As a result, the council reversed its initial decision and instead instructed staff to look into banning standard pickleballs in favor of softer, quieter balls. The committee also asked staff to investigate a regional pickleball strategy with neighboring Sidney and Central Saanich.
In a recent article by Times Colonist, Mayor Peter Jones has indicated that staff will look into ways of enforcing the use of softballs. The Wain Road courts remain open if such a rule is enacted and pickleball players comply. However, if players fail to abide by the rule and noise complaints persist, the council may reconsider the decision to keep the courts open.
Some pickleball players have opposed softballs and prefer the standard balls used in tournaments. However, proponents of the change argue that using softer balls will not significantly impact the game’s enjoyment and will result in fewer noise complaints.
Others, such as Brad Watson, president of the Saanich Peninsula Pickleball Association, argue that using softer balls is not a viable solution and will lead to declining usage of the courts.

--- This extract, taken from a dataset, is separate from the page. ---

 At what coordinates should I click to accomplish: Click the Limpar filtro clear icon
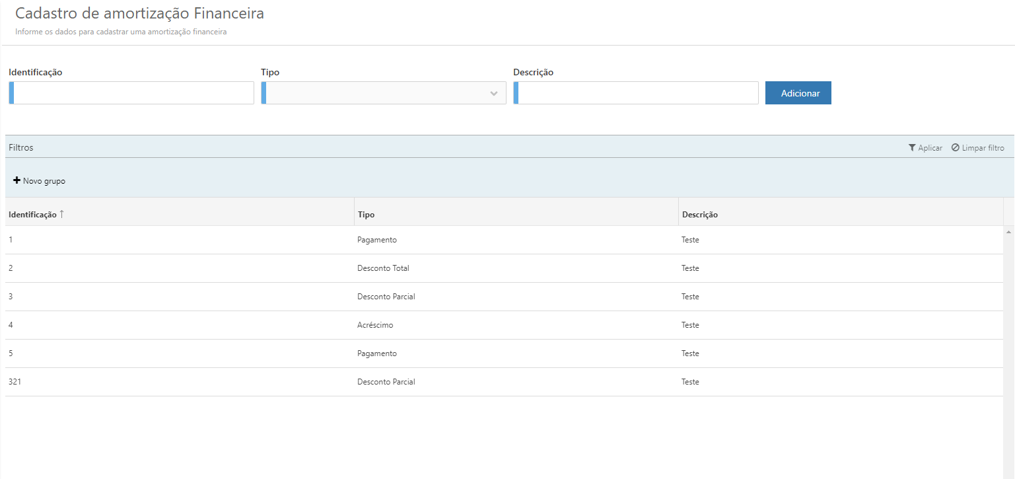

Instead, he advocates for installing acoustic fencing to reduce noise pollution.
Simon Vickers, tennis and pickleball supervisor for Recreation Oak Bay, has suggested that mandating the use of quieter paddles may be a solution that keeps the game of Pickleball the same. This approach has been successfully implemented in other communities.
Regardless of the decision reached by the council, it is clear that there is a requirement for compromise and cooperation between pickleball players and their neighbors to find a solution that allows everyone to enjoy the community spaces they value.